━━ Data extracts

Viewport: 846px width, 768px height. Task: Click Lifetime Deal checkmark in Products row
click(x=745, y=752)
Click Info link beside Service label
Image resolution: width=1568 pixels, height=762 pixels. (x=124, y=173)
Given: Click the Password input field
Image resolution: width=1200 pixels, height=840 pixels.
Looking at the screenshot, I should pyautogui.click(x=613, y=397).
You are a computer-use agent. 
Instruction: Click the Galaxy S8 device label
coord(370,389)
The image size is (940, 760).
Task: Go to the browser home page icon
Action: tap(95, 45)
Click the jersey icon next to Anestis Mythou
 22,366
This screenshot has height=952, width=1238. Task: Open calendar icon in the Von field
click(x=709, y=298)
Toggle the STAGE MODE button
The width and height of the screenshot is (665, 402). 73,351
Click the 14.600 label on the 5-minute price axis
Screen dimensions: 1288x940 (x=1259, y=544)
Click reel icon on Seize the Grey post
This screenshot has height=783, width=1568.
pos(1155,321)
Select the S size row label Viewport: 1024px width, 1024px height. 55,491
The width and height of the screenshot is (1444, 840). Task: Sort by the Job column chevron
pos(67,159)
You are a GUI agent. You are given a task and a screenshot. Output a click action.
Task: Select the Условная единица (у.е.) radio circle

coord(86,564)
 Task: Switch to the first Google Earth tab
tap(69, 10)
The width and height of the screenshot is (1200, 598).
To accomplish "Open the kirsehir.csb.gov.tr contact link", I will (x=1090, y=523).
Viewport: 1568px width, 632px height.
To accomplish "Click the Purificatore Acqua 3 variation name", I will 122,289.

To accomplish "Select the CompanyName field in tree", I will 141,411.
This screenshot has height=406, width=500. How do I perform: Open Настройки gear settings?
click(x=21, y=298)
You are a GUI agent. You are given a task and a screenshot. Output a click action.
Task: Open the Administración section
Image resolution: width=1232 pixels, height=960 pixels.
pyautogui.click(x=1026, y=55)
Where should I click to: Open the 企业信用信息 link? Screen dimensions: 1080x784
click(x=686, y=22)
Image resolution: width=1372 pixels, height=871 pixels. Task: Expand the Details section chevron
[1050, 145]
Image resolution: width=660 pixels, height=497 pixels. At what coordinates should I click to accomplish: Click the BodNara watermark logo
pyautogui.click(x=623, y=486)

━━━━

Required work » From the line that contains "This screenshot has height=952, width=1238." through the last line of the listing, every line is to be restated word for word, both ends included.

Expected answer »
This screenshot has height=952, width=1238. Task: Open calendar icon in the Von field
click(x=709, y=298)
Toggle the STAGE MODE button
The width and height of the screenshot is (665, 402). 73,351
Click the 14.600 label on the 5-minute price axis
Screen dimensions: 1288x940 (x=1259, y=544)
Click reel icon on Seize the Grey post
This screenshot has height=783, width=1568.
pos(1155,321)
Select the S size row label Viewport: 1024px width, 1024px height. 55,491
The width and height of the screenshot is (1444, 840). Task: Sort by the Job column chevron
pos(67,159)
You are a GUI agent. You are given a task and a screenshot. Output a click action.
Task: Select the Условная единица (у.е.) radio circle

coord(86,564)
 Task: Switch to the first Google Earth tab
tap(69, 10)
The width and height of the screenshot is (1200, 598).
To accomplish "Open the kirsehir.csb.gov.tr contact link", I will (x=1090, y=523).
Viewport: 1568px width, 632px height.
To accomplish "Click the Purificatore Acqua 3 variation name", I will 122,289.

To accomplish "Select the CompanyName field in tree", I will 141,411.
This screenshot has height=406, width=500. How do I perform: Open Настройки gear settings?
click(x=21, y=298)
You are a GUI agent. You are given a task and a screenshot. Output a click action.
Task: Open the Administración section
Image resolution: width=1232 pixels, height=960 pixels.
pyautogui.click(x=1026, y=55)
Where should I click to: Open the 企业信用信息 link? Screen dimensions: 1080x784
click(x=686, y=22)
Image resolution: width=1372 pixels, height=871 pixels. Task: Expand the Details section chevron
[1050, 145]
Image resolution: width=660 pixels, height=497 pixels. At what coordinates should I click to accomplish: Click the BodNara watermark logo
pyautogui.click(x=623, y=486)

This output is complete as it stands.